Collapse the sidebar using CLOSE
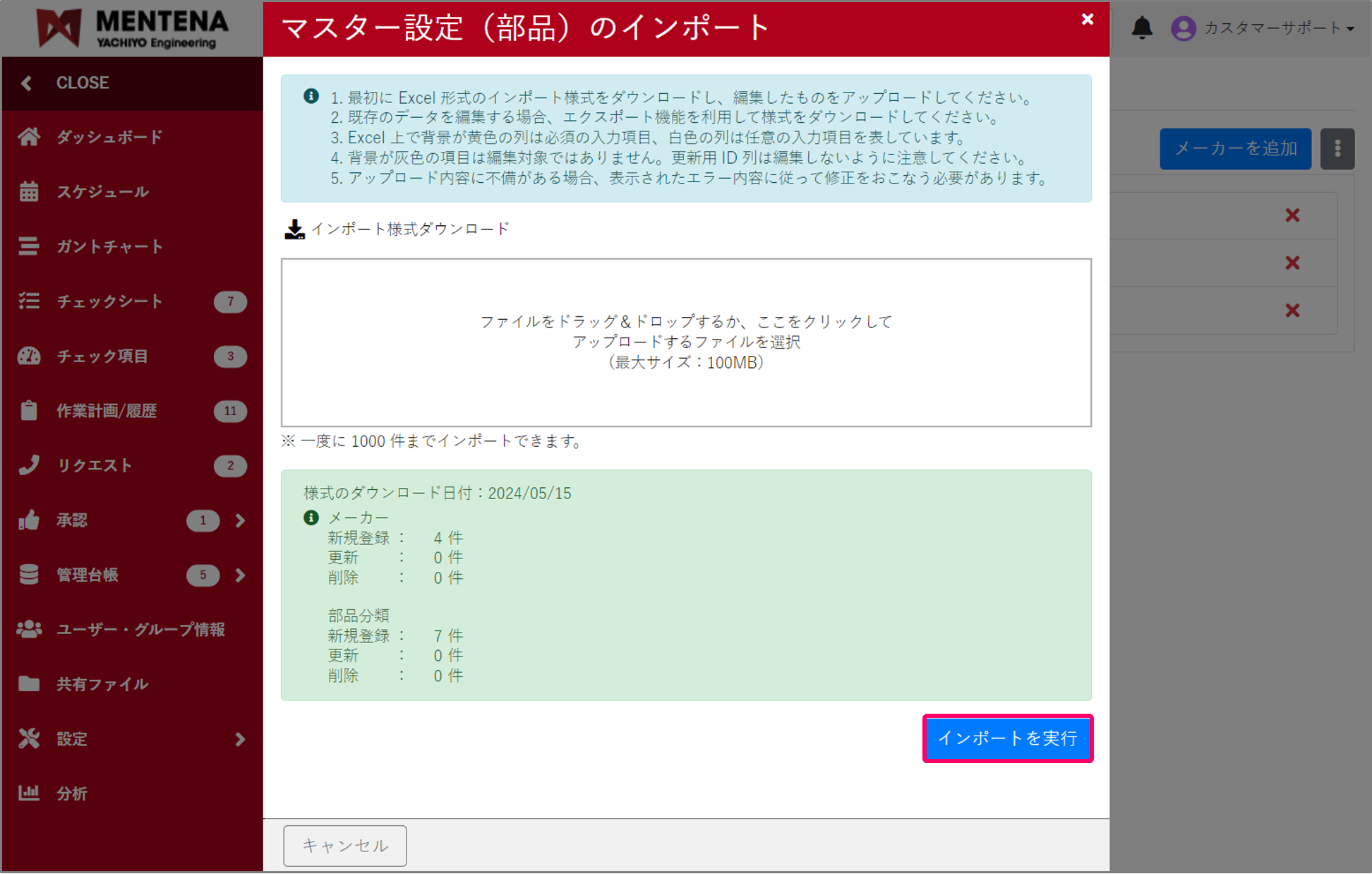Viewport: 1372px width, 874px height. pyautogui.click(x=82, y=83)
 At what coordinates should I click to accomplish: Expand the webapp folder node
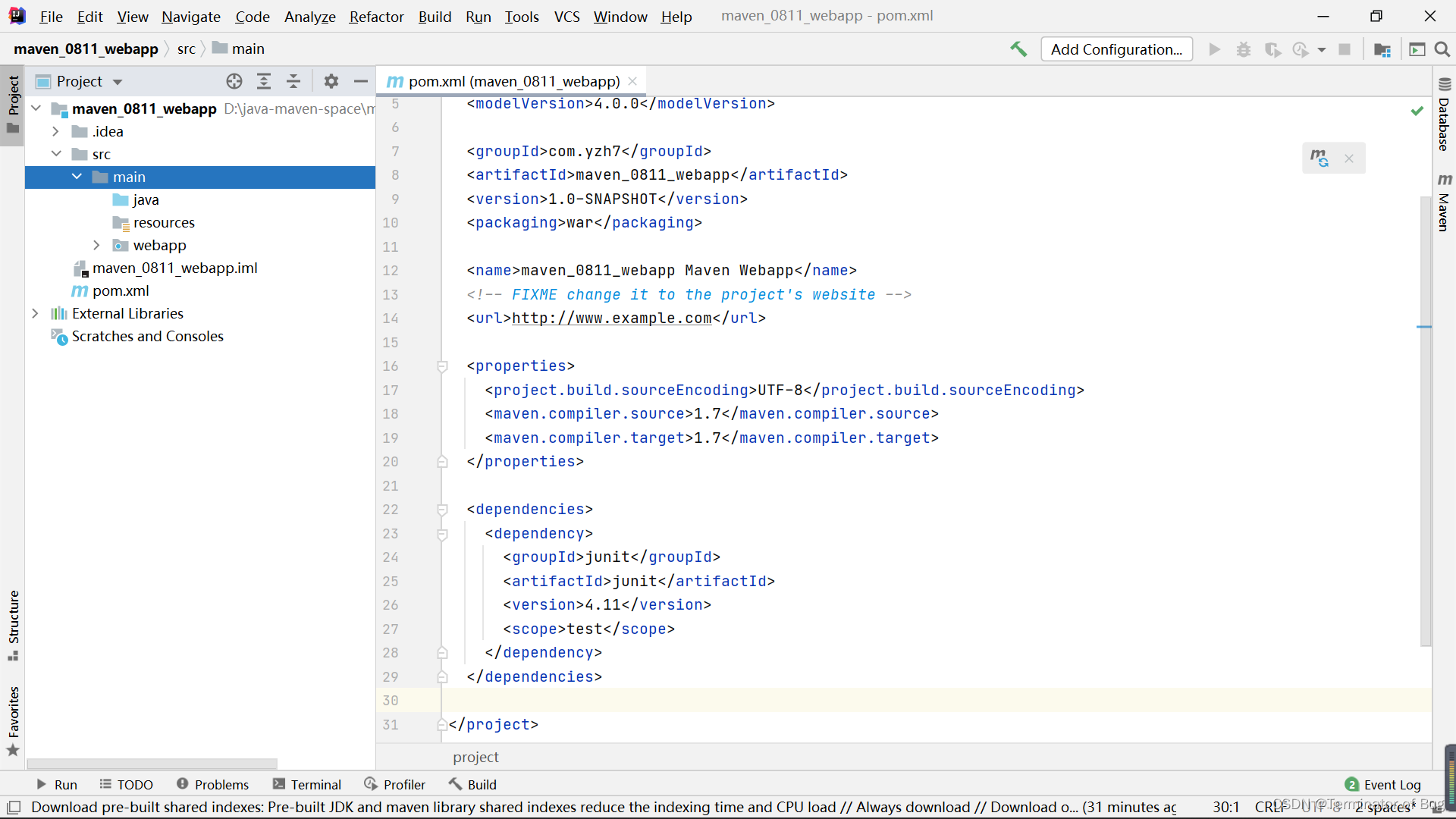96,245
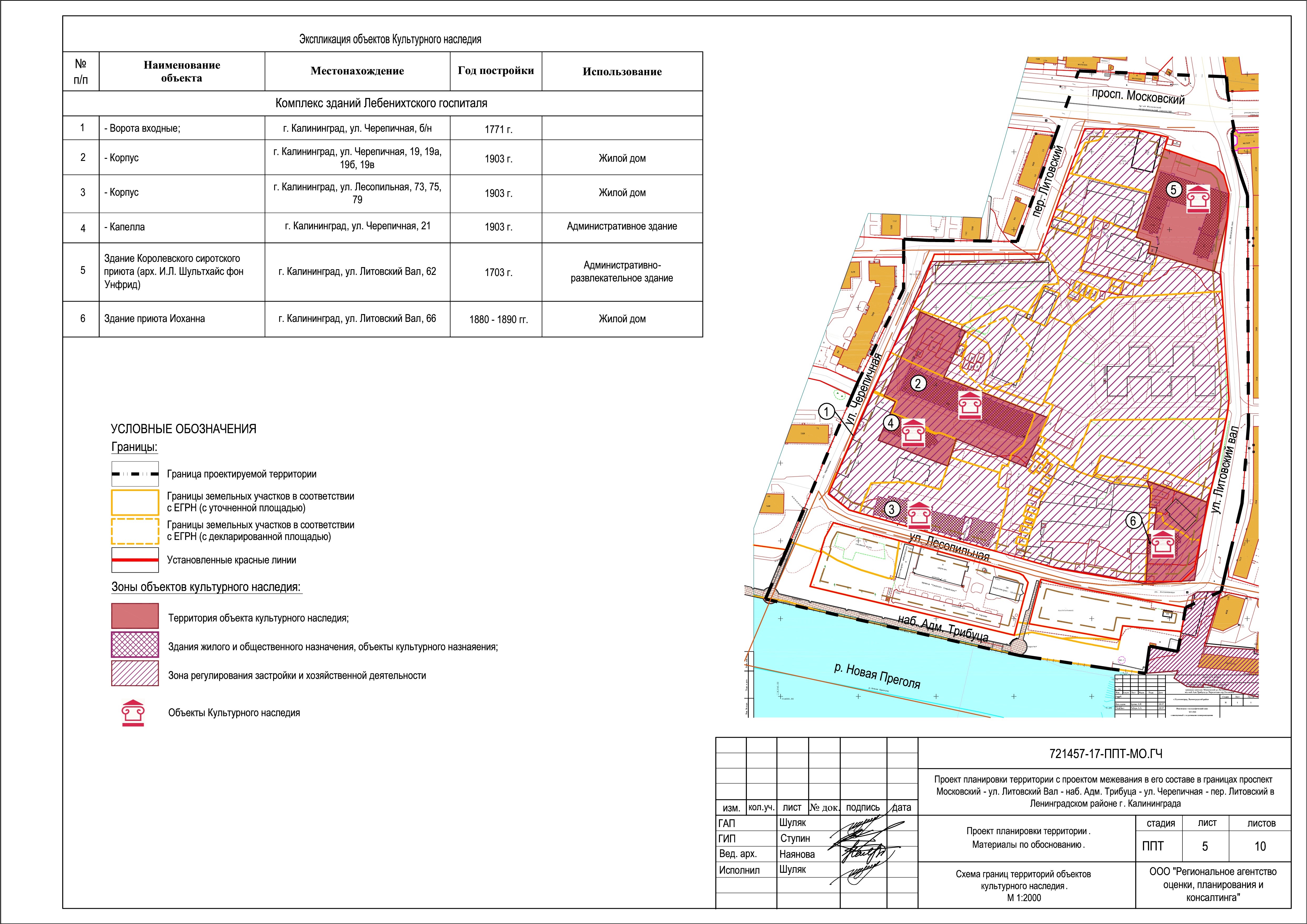Click 'Год постройки' column header
Viewport: 1307px width, 924px height.
(x=495, y=71)
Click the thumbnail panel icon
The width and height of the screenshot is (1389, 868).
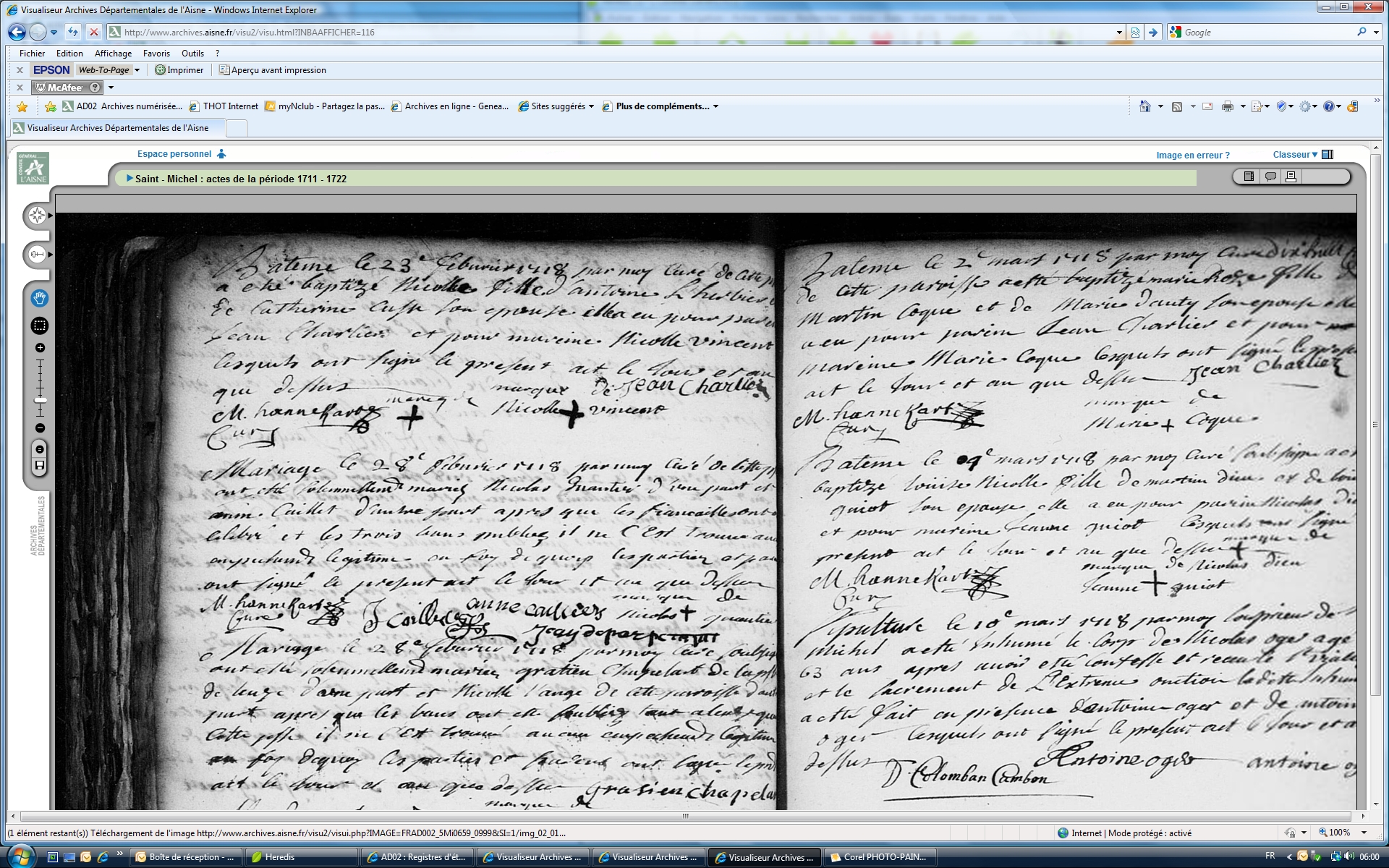(x=1249, y=177)
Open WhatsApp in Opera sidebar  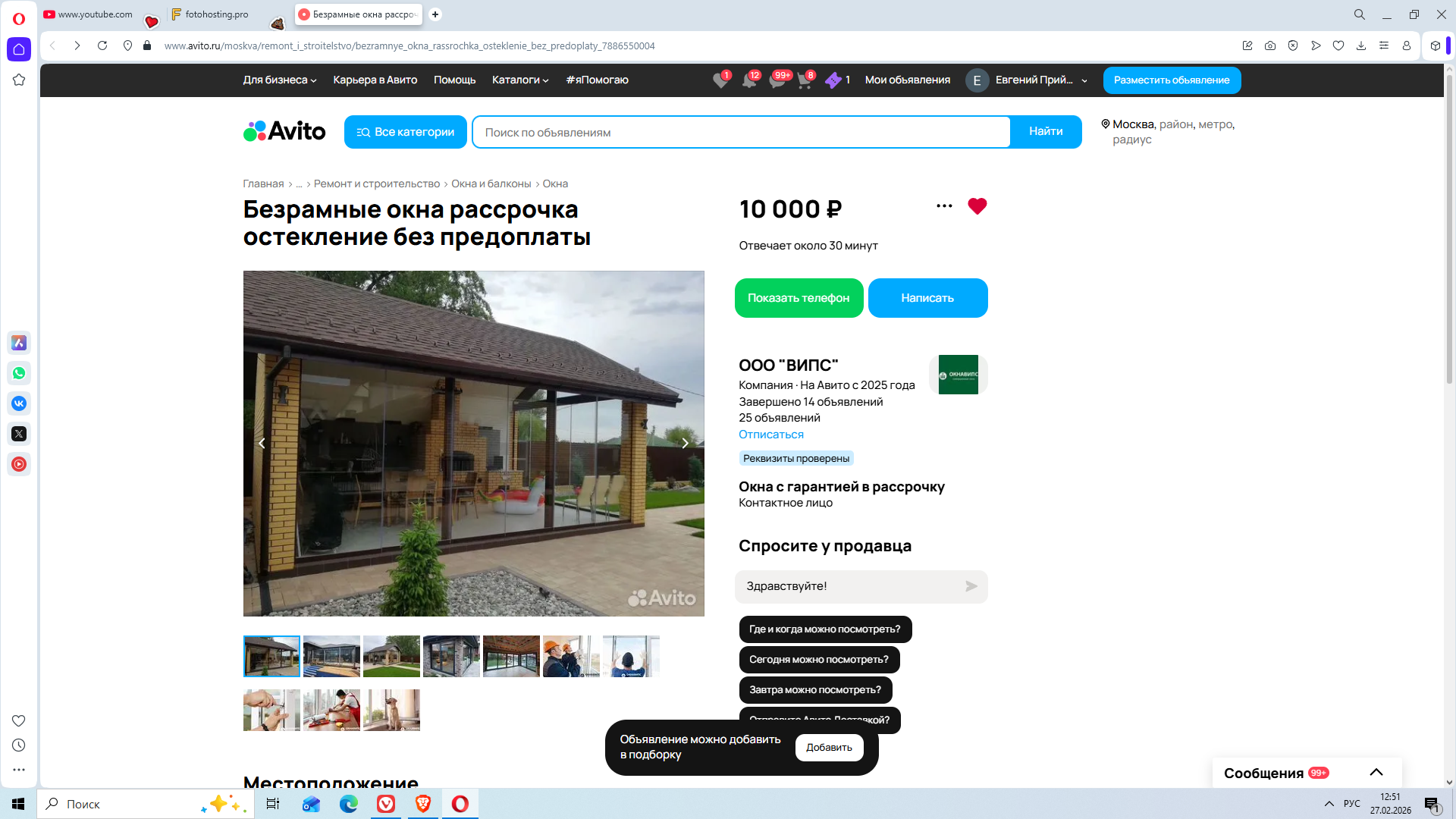click(19, 373)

### What is expected
All that is needed is the exact run of lines from the start of the material above through the one containing "Click the thumbnail panel icon", pictures left out.

### Task result
Collapse the sidebar using CLOSE
Viewport: 1372px width, 874px height. pyautogui.click(x=82, y=83)
 At what coordinates should I click to accomplish: Expand the webapp folder node
96,245
Click 'Год постройки' column header
Viewport: 1307px width, 924px height.
(x=495, y=71)
Click the thumbnail panel icon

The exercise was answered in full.